The “obvious” answer is to play when there are greener coins than blue coins. This is actually wrong. For example, if there are 999 green coins and 1000 blue coins, here is a strategy that takes the expected profit:

Take 2 coins If GG -- stop with a profit of 2 if BG or GB -- stop with a profit of 0 if BB -- take all the remaining coins for a profit of -1

Since the first and last possibilities occur with a probability of almost 25%, your overall expectation is approximately 0.25 * 2 - 0.25 * 1 = 0.25

This is just a simple strategy in one extreme example, which shows that the problem is not as simple as it seems at first glance.
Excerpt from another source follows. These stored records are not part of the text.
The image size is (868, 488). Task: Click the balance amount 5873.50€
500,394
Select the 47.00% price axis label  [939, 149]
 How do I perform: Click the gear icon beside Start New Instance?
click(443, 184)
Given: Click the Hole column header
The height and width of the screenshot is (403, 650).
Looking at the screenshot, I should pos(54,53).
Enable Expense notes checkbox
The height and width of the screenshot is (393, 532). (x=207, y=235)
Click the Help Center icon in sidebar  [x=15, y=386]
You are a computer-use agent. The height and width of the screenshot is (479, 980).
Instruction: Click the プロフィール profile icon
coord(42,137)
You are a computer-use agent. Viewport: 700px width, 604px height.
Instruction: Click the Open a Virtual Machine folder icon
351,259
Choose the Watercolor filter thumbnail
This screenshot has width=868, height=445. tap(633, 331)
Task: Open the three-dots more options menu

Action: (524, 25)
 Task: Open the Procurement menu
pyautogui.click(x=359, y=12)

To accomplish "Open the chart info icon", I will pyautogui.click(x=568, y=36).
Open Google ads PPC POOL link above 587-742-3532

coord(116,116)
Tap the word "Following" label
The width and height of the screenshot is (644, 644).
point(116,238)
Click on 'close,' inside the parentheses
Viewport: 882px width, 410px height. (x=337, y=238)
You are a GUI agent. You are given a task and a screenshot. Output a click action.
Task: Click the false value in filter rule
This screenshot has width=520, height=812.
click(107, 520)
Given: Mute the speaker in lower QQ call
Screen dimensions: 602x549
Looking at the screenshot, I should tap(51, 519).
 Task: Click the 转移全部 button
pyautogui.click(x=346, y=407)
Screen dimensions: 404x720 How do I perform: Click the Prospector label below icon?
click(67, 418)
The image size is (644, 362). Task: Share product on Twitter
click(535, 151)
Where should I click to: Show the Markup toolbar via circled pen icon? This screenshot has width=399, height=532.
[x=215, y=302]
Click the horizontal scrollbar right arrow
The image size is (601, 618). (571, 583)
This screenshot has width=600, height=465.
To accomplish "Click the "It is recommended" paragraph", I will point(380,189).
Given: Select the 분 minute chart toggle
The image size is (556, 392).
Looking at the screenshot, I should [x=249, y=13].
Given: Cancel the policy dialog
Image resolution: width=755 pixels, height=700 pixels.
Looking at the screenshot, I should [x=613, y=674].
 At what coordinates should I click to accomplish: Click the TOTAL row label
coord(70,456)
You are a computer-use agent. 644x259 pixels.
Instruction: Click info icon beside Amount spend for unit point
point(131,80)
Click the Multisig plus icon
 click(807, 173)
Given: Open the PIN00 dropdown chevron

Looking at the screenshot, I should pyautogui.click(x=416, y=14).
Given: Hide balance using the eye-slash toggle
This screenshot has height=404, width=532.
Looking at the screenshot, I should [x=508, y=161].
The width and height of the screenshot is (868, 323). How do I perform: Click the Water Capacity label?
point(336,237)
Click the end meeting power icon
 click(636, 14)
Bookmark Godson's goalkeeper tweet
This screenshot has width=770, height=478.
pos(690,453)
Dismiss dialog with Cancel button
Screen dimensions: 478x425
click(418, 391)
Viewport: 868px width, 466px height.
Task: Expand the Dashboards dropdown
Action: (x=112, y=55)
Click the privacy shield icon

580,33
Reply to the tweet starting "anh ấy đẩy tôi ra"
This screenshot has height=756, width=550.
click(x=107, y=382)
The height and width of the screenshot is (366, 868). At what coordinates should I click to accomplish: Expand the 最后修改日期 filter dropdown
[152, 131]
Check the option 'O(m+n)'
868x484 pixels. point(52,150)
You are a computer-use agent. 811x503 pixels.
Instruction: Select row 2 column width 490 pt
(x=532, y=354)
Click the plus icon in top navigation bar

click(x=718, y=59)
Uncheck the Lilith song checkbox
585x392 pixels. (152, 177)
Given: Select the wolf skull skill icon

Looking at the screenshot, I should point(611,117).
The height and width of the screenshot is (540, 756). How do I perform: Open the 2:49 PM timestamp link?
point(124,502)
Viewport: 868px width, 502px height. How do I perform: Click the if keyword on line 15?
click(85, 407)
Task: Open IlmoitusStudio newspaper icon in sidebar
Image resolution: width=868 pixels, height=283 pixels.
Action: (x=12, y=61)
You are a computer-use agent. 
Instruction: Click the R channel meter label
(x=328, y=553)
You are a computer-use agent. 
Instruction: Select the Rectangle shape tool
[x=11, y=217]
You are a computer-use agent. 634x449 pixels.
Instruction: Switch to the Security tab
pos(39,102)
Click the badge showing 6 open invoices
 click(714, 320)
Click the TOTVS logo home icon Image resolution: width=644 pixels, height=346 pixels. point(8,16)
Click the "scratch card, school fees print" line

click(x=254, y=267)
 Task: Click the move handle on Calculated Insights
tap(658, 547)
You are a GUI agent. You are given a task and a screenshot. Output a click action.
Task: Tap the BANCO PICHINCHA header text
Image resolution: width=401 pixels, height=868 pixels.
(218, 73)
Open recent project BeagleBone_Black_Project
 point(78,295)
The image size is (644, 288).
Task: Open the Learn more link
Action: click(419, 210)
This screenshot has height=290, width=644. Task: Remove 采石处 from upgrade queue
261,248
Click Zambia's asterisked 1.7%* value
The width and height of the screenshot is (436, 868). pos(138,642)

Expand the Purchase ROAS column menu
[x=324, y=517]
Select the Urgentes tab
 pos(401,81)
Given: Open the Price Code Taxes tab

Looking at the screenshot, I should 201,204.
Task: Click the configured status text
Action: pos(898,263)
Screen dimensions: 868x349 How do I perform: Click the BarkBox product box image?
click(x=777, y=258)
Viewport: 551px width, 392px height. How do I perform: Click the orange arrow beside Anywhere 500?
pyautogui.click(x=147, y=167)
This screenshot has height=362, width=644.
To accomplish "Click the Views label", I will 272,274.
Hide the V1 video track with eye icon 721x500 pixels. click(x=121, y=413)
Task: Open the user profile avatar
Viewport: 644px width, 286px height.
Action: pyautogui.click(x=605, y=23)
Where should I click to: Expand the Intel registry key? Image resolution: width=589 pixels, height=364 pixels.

In general, expectations with g green coins and blue coins b are given by the recurrence relation:

 E(g, 0) = g E(0, b) = 0 E(g, b) = max(0, g(E(g-1, b) + 1)/(b+g) + b(E(g, b-1) - 1)/(b+g))

The maximum value in the last line occurs because if it is -EV to play, then you better stop.

These recurrence relationships can be solved using dynamic programming in O (gb) time.

 from fractions import Fraction as F def gb(G, B): E = [[F(0, 1)] * (B+1) for _ in xrange(G+1)] for g in xrange(G+1): E[g][0] = F(g, 1) for b in xrange(1, B+1): for g in xrange(1, G+1): E[g][b] = max(0, (g * (E[g-1][b]+1) + b * (E[g][b-1]-1)) * F(1, (b+g))) for row in E: for v in row: print '%5.2f' % v, print print return E[G][B] print gb(8, 10)

Output:

  0.00 0.00 0.00 0.00 0.00 0.00 0.00 0.00 0.00 0.00 0.00 1.00 0.50 0.00 0.00 0.00 0.00 0.00 0.00 0.00 0.00 0.00 2.00 1.33 0.67 0.20 0.00 0.00 0.00 0.00 0.00 0.00 0.00 3.00 2.25 1.50 0.85 0.34 0.00 0.00 0.00 0.00 0.00 0.00 4.00 3.20 2.40 1.66 1.00 0.44 0.07 0.00 0.00 0.00 0.00 5.00 4.17 3.33 2.54 1.79 1.12 0.55 0.15 0.00 0.00 0.00 6.00 5.14 4.29 3.45 2.66 1.91 1.23 0.66 0.23 0.00 0.00 7.00 6.12 5.25 4.39 3.56 2.76 2.01 1.34 0.75 0.30 0.00 8.00 7.11 6.22 5.35 4.49 3.66 2.86 2.11 1.43 0.84 0.36 7793/21879

From this you can see that the expectation is positive for a game with 8 green and 10 blue coins (EV = 7793/21879 ~ = 0.36), and you even have a positive expectation with 2 green and three blue coins (EV = 0, 2)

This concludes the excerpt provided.